Read the whole thing for the cites to the actual statistics. I cannot understand why water can't be sold at a market rate. If you subsidize water prices, and more people then come to the desert than the water supplies can support, is it the fault of the individuals who show up, or is it the fault of the government that can't seem to allow markets to operate when it comes to water? This is yet another example of the government creating a problem with regulation, blaming the adverse results on the free market, and using the ensuing mess to justify more regulation.
Farmers in particular are getting paid by you and me, in the form of subsidized water, to try to grow wet-country crops out here in the desert. This water subsidy is on top of the huge farm subsidies Arizona farmers get, including over $100 million a year in cotton subsidies alone. The government is paying farmers to dump tons of water on cotton plants in the desert that grow perfectly well without irrigation in many other states.
Postscript: Farmers really have done an amazing job lobbying for themselves in this country. They are particularly succesful here in Arizona, where the largest farms are owned by Indian tribes, that have the added lobbying strength of protected-group status.
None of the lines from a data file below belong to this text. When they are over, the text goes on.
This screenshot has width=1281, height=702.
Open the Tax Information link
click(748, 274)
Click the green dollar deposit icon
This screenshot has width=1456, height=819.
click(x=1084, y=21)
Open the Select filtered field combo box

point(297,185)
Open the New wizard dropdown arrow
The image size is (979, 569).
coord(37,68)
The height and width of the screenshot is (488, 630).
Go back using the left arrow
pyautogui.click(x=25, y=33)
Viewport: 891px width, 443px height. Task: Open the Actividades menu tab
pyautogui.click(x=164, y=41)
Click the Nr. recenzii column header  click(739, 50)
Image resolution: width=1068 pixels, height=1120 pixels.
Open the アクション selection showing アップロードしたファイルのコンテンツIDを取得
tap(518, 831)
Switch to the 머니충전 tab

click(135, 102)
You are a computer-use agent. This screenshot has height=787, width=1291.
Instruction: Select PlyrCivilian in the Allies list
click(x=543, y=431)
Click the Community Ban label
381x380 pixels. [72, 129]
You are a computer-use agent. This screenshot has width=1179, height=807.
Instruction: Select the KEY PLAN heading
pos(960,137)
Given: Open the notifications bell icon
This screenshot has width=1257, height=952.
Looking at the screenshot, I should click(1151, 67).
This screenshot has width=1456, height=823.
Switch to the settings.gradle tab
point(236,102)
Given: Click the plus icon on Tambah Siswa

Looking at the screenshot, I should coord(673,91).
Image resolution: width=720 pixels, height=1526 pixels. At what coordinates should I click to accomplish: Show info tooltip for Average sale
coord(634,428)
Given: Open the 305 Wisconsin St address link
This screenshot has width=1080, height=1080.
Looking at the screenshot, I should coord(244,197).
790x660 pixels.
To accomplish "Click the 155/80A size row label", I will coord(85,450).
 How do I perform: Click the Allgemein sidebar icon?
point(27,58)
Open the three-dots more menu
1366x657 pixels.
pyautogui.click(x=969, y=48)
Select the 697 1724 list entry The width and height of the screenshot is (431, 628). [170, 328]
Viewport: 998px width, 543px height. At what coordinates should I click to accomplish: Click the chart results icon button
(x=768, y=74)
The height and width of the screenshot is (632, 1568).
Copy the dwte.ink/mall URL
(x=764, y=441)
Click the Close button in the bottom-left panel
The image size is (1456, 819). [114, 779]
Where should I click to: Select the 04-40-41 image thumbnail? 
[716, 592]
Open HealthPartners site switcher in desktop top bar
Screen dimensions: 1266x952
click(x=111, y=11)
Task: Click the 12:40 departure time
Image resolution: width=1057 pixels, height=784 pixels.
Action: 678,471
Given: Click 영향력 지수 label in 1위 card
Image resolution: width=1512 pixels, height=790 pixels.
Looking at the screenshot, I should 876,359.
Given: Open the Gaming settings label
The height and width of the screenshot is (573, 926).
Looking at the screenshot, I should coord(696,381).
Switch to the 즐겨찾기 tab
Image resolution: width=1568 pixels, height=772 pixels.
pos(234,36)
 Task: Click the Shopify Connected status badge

The other night I was serving out my painful 7 hours or so in drivers ed. class when it was mentioned that us urban dwellers will get a huge fine for not having our 4 year old strapped down in a car seat, but rural pickup truck drivers in Arizona can legally have a 6-month-old rolling around in the back of a bouncing pickup truck without any restraint and be perfectly legal. Why the difference? Because the farmers wanted it that way.